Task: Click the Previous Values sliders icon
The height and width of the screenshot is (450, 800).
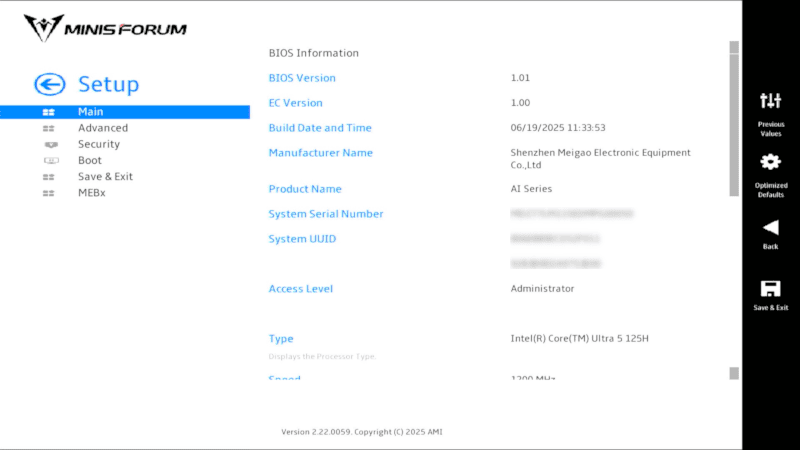Action: point(770,101)
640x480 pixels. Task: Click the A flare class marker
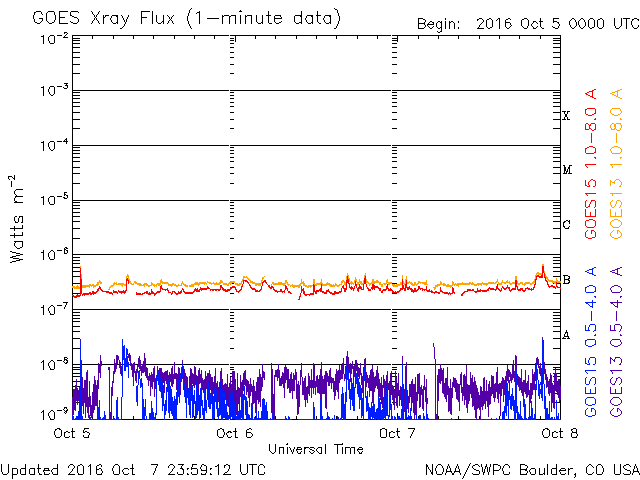(566, 335)
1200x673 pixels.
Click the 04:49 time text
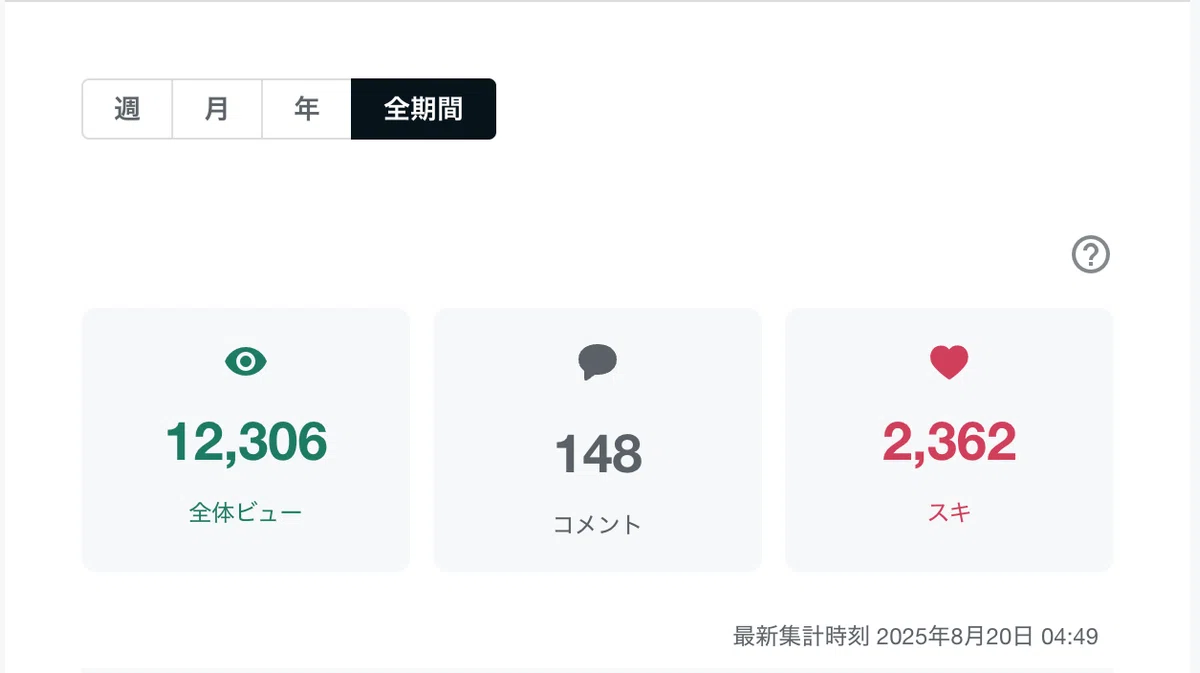pyautogui.click(x=1070, y=636)
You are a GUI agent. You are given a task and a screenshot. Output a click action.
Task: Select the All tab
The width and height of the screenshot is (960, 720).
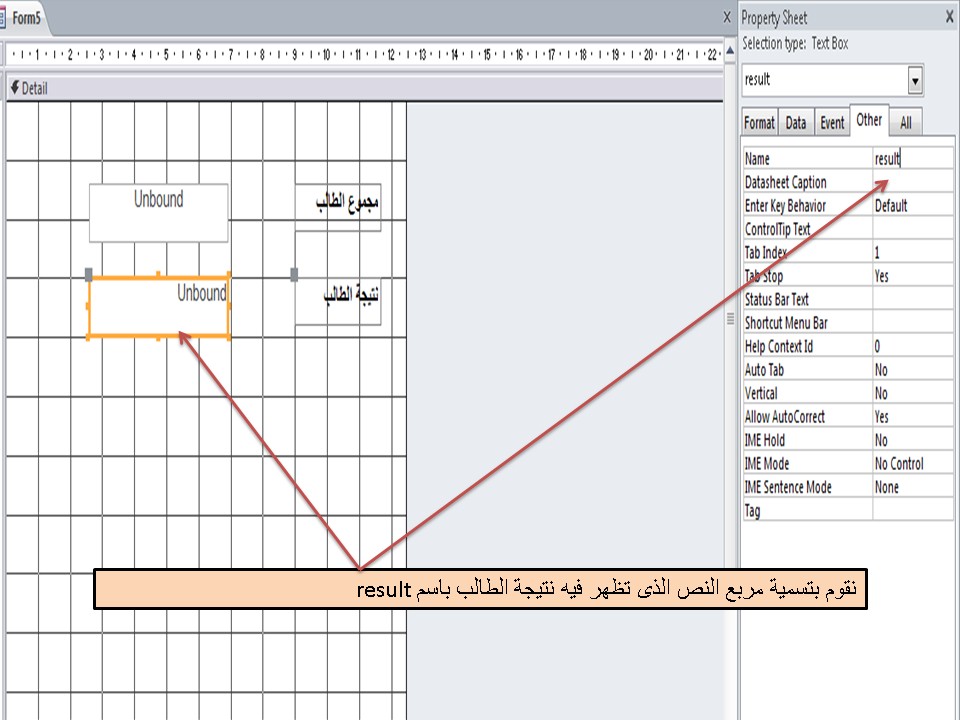905,121
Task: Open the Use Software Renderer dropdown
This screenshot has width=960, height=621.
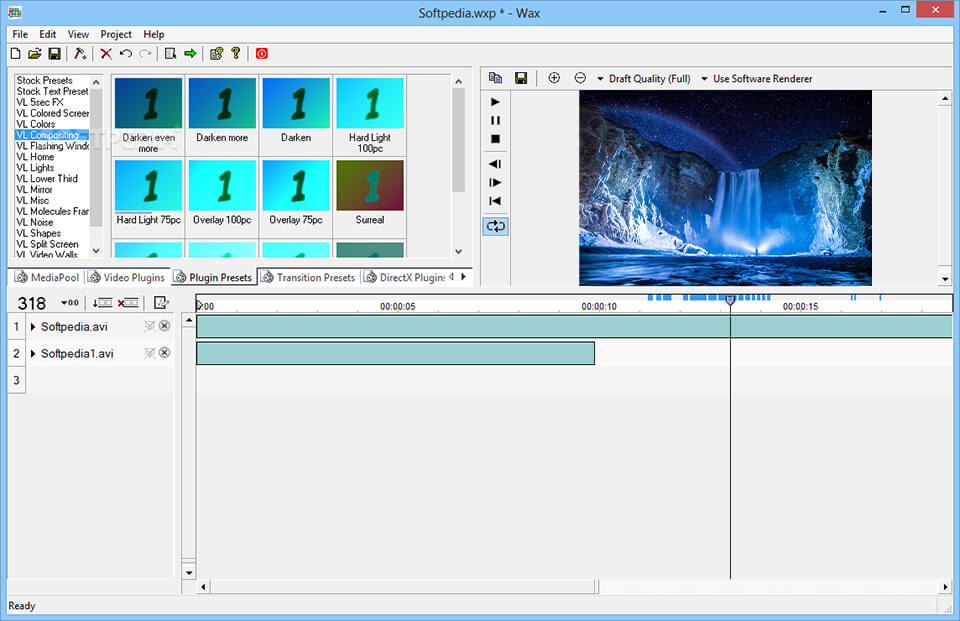Action: pyautogui.click(x=756, y=79)
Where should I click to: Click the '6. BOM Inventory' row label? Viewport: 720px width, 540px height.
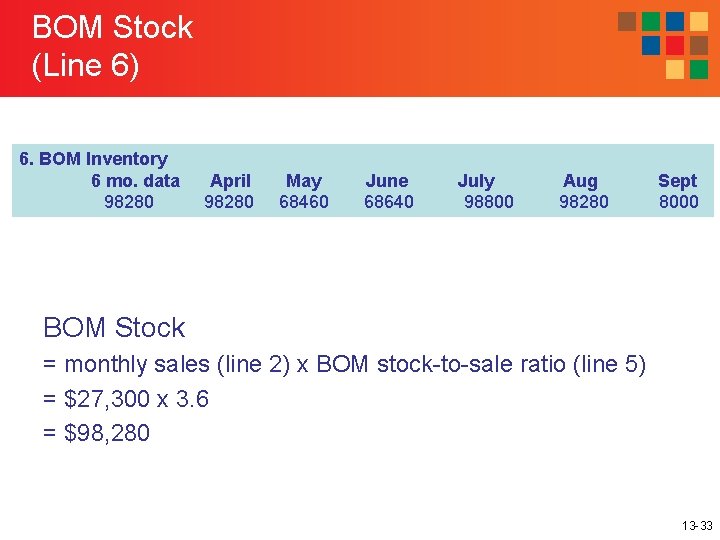pyautogui.click(x=94, y=159)
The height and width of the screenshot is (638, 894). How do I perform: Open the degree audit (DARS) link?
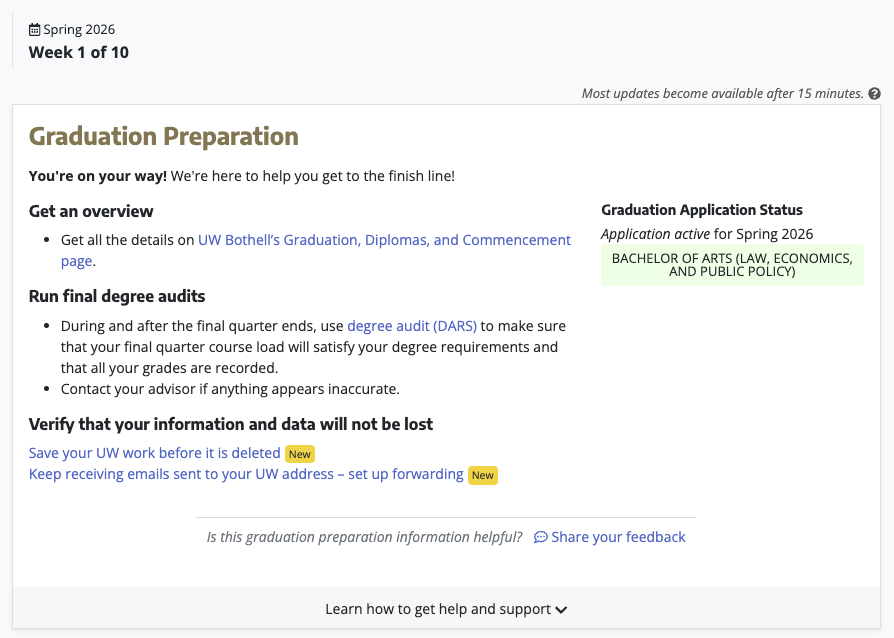(412, 326)
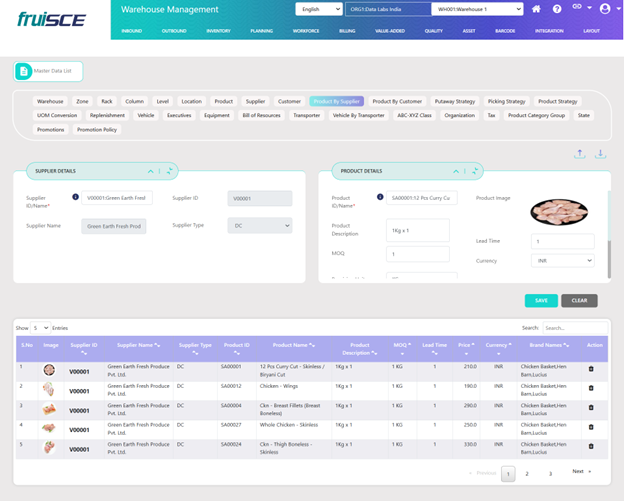Open the Help question mark icon

point(557,9)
◇ ◇ ◇
◆ About this task ◆
Once the pictures are dropped, please print every remaining line of the material verbatim.

◆ Solution for this exercise ◆
Task: Click the Previous Values sliders icon
The height and width of the screenshot is (450, 800).
Action: point(770,101)
640x480 pixels. Task: Click the A flare class marker
(566, 335)
1200x673 pixels.
Click the 04:49 time text
pyautogui.click(x=1070, y=636)
You are a GUI agent. You are given a task and a screenshot. Output a click action.
Task: Select the All tab
The width and height of the screenshot is (960, 720).
905,121
Task: Open the Use Software Renderer dropdown
This screenshot has width=960, height=621.
Action: pyautogui.click(x=756, y=79)
Where should I click to: Click the '6. BOM Inventory' row label? Viewport: 720px width, 540px height.
pyautogui.click(x=94, y=159)
The height and width of the screenshot is (638, 894). How do I perform: Open the degree audit (DARS) link?
(412, 326)
Open the Help question mark icon

point(557,9)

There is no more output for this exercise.